The Dark House eBook

This eBook from the Gutenberg Project consists of approximately 357 pages of information about The Dark House.

So after that one time he kept away.  But he could always see the room and Francey working there, and the slender, joyful body of the faun poised on the verge of its mystic dance.

Once, Francey was too strong for him, and they bought tickets for the theatre, and he sat hunched beside her in the front row of the cheap seats and stared down at the great square of light like an outcast gazing at the golden gates of Paradise.  It was The Tempest, and he hardly understood.  It broke over him in overpowering sound and colour.  He was dazed and blinded.  He forgot Francey.  He sat with his gaunt white face between his bands and watched them pass:  Prospero, Miranda, Ferdinand, Ariel—­figures of a noble, glittering company—­and wretched, uncouth Caliban crouched on the outskirts of their lives, pining for his lost kingdom.  But in the interval he was silent, awkward and heavy with an emotion that could not find an outlet.  He felt her hand close over his—­an, almost anxious hand.

“Robert, you like it, don’t you?  You’re not bored?” He turned to look dazedly at her, stammering in his confusion.

“I’ve never been to a theatre before.”

“Never?  Oh, my dear——­”

“Only to a circus, long ago.”  He drew back hastily into himself.  He did not want her to be sorry like that.  He would not let her see how shaken he was.  “I never wanted to go,” he said.

After that they walked home together, and in the empty street that led into her square a moonlight spirit of phantasy seemed to possess her, and she sang under her breath and danced in front of him, rather solemnly as she had done as a little girl: 

  “Come unto these yellow sands
  And then take hands. . .”

He caught hold of her.  Everything was unreal—­they themselves and the unfamiliar street, painted with silver and black shadows.

“Don’t—­you’re dancing away from me; there’s nothing for you to dance to.”

She smiled back wistfully.

  “’The isle is full of noises,
  Sounds, and sweet airs, that give delight, and hurt not. 
  Sometimes a thousand twangling instruments
  Will hum about mine ears; and sometimes voices. . .’”

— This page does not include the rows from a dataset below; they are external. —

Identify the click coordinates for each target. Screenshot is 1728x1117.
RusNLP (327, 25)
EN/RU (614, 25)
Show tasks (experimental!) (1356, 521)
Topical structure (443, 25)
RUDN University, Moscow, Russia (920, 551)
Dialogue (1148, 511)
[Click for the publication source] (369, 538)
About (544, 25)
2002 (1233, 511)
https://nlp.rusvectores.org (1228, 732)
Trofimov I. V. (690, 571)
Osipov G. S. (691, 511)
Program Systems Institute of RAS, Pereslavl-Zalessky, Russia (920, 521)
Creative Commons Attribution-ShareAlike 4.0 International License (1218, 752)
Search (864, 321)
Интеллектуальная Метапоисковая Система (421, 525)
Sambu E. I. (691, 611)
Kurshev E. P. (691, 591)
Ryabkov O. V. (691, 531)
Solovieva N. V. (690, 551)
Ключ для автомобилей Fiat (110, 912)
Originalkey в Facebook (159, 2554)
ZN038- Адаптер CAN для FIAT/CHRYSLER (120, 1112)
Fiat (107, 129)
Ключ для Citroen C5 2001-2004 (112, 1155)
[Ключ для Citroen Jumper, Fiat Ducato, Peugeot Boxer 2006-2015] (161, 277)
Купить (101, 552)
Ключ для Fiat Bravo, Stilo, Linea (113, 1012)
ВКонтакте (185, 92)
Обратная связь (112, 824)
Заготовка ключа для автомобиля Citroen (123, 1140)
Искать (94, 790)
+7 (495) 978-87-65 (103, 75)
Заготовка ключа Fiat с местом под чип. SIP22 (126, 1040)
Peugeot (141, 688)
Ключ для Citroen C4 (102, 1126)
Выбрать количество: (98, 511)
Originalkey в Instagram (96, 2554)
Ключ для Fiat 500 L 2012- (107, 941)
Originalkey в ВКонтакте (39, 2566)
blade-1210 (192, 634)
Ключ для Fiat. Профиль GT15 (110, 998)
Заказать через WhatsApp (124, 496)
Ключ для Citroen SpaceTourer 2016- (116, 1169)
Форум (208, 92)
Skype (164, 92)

“I don’t hear them,” he muttered clumsily.

“Caliban heard them——­”

“And you’re Ariel,” he said, with sudden, sorrowful understanding.  “Ariel!”

From the steps of the dark house she looked down at him, her eager face smiling palely in the white, still light.

“Ariel wasn’t a woman, dear duffer.  You’ll have to read it.  I’ll lend it to you.  And then we’ll go again.”

He shook his head.

“No.”

“Yes—­often—­often, Robert.  We’ve been nearer to one another than ever before—­just these last minutes—­quite, quite close.  We’ve got to find each other in pleasure too.”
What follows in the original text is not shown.